Hay veces que las grietas no hacen sino agrandarse conforme pasa el tiempo. Conforme avanzo en la lectura de la correspondencia entre mi madre y mi padre, las pocas certidumbres que tenía de él se fueron astillando. Una, no, varias veces quise acercarme, preguntarle, conocerlo. Nunca pude, siempre hubo un pero. Ahora que le voy conociendo a través de las cartas, me queda claro que no podré hacerle nunca las preguntas que tengo. Traté en septiembre pasado y todo terminó en una conversación tan agria que no volvimos a hablar hasta abril. Y desde entonces nada.
Otras veces, no hace falta más que 10 minutos de conversación para acercarnos a la gente que queremos, para que quede claro por qué nos queremos tanto. El sábado hablé con Carlos. Y fue, una de esas veces que los dos estamos de buen humor y con ganas de charlar, una de esas veces que todo sale como queremos y podemos conectarnos y hacer planes para cuando nos volvamos a ver.

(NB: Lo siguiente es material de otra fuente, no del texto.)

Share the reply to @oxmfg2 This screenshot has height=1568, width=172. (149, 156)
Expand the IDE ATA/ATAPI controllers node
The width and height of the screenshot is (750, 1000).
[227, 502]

Me cuenta que pelea con su hermano, se ríe de mí un poco, me río de él, nos reímos de Rafa. Me habla de la escuela y me da sus opiniones de la nueva casa. Y no hay delay en Skype y se le mira contento en la pantalla. Me dice que ya solo quedan dos fines de semana para vernos y yo que siempre para todo hago cuentas, veo que son tres los fines de semana, pero le digo que sí. Yo también quiero creer que falta menos para ver a los chicos.
Hay veces que está bien charlar sin tener que ir como pisando huevos, está bien encontrarse, reencontrarse con la gente que nos entiende sin tener que estar decodificándonos, está bien saber que hay quien comprende.
Porque después de todo, la soledad no es estar, vivir solo; es sentir que nadie comprende tu idioma.